Similarly, the ‘solutions’ to societal challenges will not emanate from 1,000 labs with the same combination of disciplines, but from labs of various epistemic combinations and social embeddings. Therefore, our measurement should not focus on an average degree of interdisciplinarity. Instead, it should focus on mapping the directions and diversity of research approaches. To do this, we need to shift towards statistical descriptions of the vectors and distributions of research trajectories over knowledge landscapes. A framing in terms of research portfolios can help conduct this type of analyses.

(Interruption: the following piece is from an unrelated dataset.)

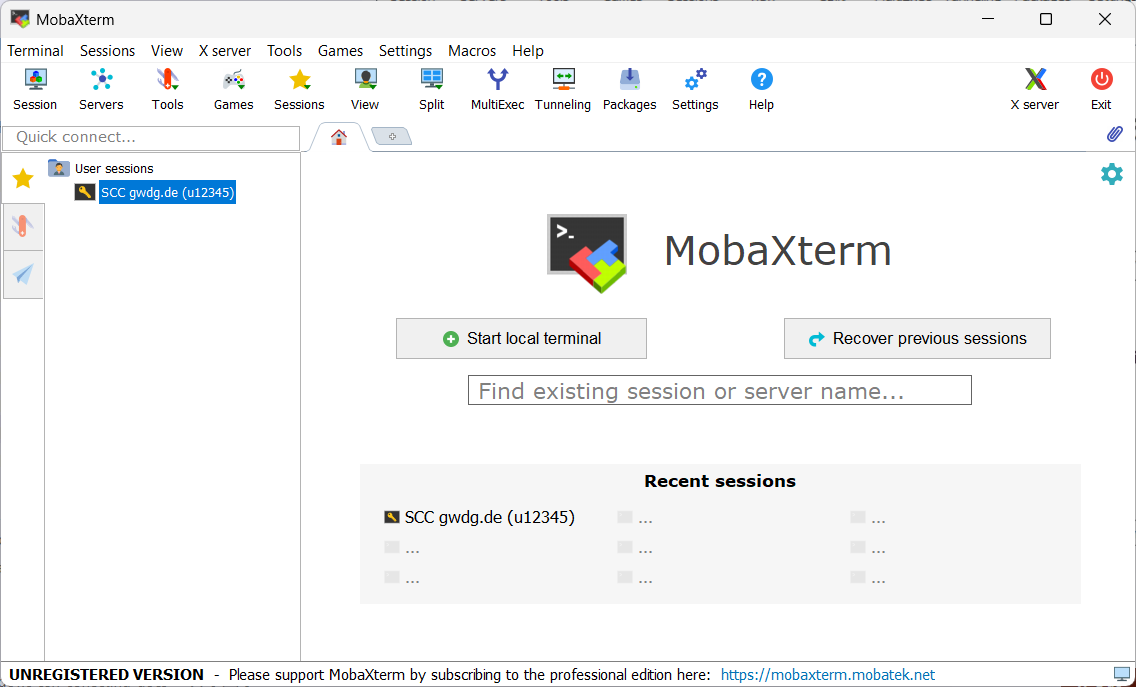The width and height of the screenshot is (1136, 687).
Task: Click Recover previous sessions
Action: 917,338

Portfolio analysis: exploring directions, diversity and synergies
In a nutshell, the key idea is that for a given societal issue, the contribution of research should be explored by mapping the relevant types of knowledge over a research landscape (e.g. see obesity). The portfolio or repertoire of a given laboratory, university or territory, can then be visualised by projecting (overlaying) their activities of this research landscape, as illustrated in the figure above for ‘rice research’ (or avian flu).

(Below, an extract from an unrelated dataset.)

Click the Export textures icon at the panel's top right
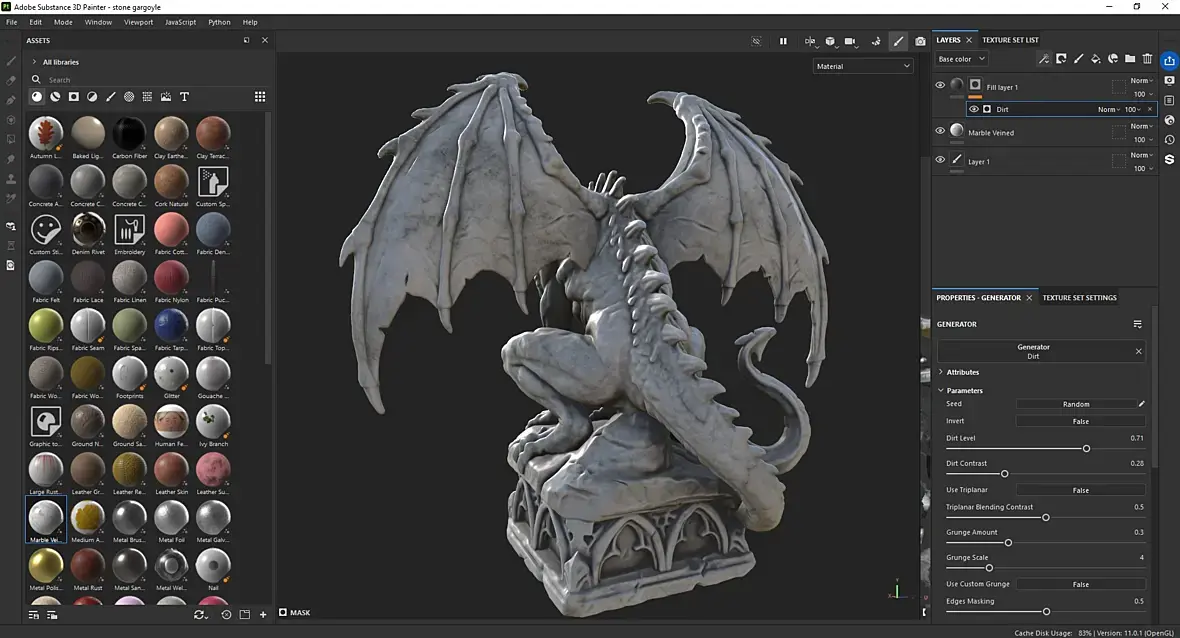 (1169, 60)
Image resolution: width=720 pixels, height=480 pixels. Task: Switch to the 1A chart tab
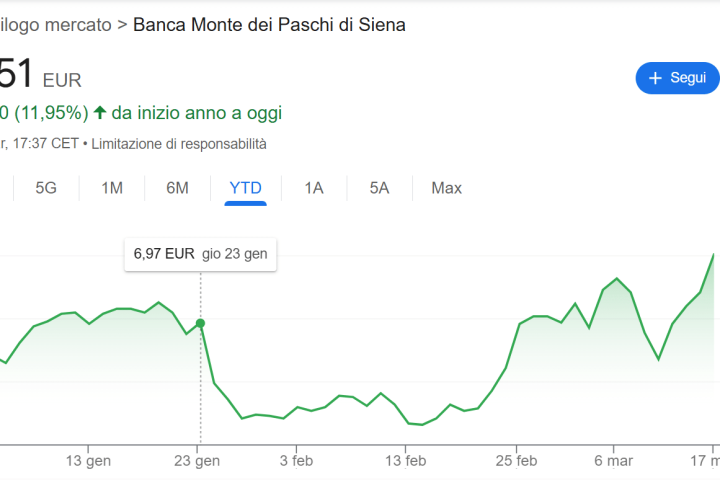[314, 187]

First, this portfolio provides us with information on the main directions that the research on a given topic is taking – which is pointing to the type of solutions envisaged for a grand challenge. For example, in the example in the figure above on rice, if the focus is related to genomics, mainstream research investments can be expected to deliver via Genetically Modified seeds (the case of the US). But if the focus is in fertilizers and yields (the case of India), the main goal is to increase productivity.

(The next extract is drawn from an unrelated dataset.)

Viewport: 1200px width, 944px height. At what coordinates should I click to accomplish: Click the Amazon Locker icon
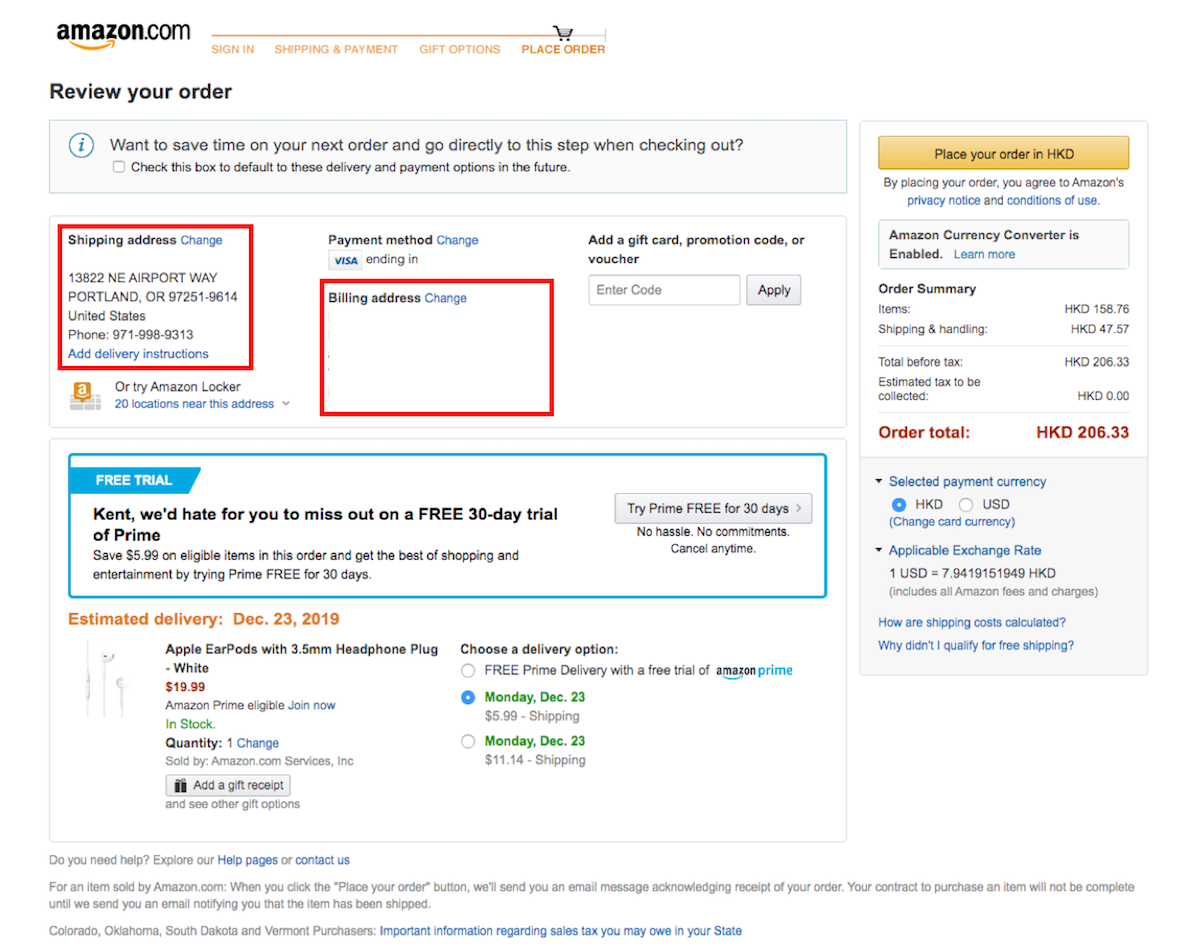point(85,396)
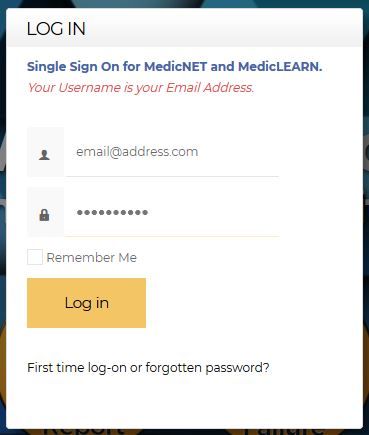Focus the masked password field
This screenshot has width=369, height=435.
tap(172, 212)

Second, the portfolio can tell us about the diversity of research efforts, i.e. whether investments are heavily concentrated in a few areas, or distributed across a variety of fields. In the face of uncertainty and contested views on preferred innovation pathways (e.g. in renewable energies), one would expect a variety of pathways to be supported. This way the bets are hedged against unexpected scientific results or social reactions to certain approaches. Indicators of interdisciplinarity provide a view of the epistemic diversity in specific projects, labs or centres. This is a valuable but only a partial perspective of the research landscape.
Third, by analysing the interrelations between innovation areas, a portfolio approach helps think about the synergies or lack thereof across research pathways. For example, in a portfolio of energy technologies, solar cells and small wind turbines have positive synergies as they both fit with distributed electricity infrastructure, while they have negative synergy with nuclear energy which needs centralisation. Understanding these positive or negative relations is important in balancing portfolios.
From ‘atomistic’ to systemic and dynamic descriptions
In summary, since social contributions are multifaceted, the analysis of research for societal challenges needs to adopt systemic perspectives, and thus take multidimensional forms. Research portfolio analysis offers a battery of tools, among other possibilities of exploring systemic properties of a research landscape. While interdisciplinary research is paramount in certain points, it is not required across the whole landscape. Therefore, rather than indicators of aggregates or averages, we need rich description of knowledge landscapes including the directions, diversity and synergies of research trajectories.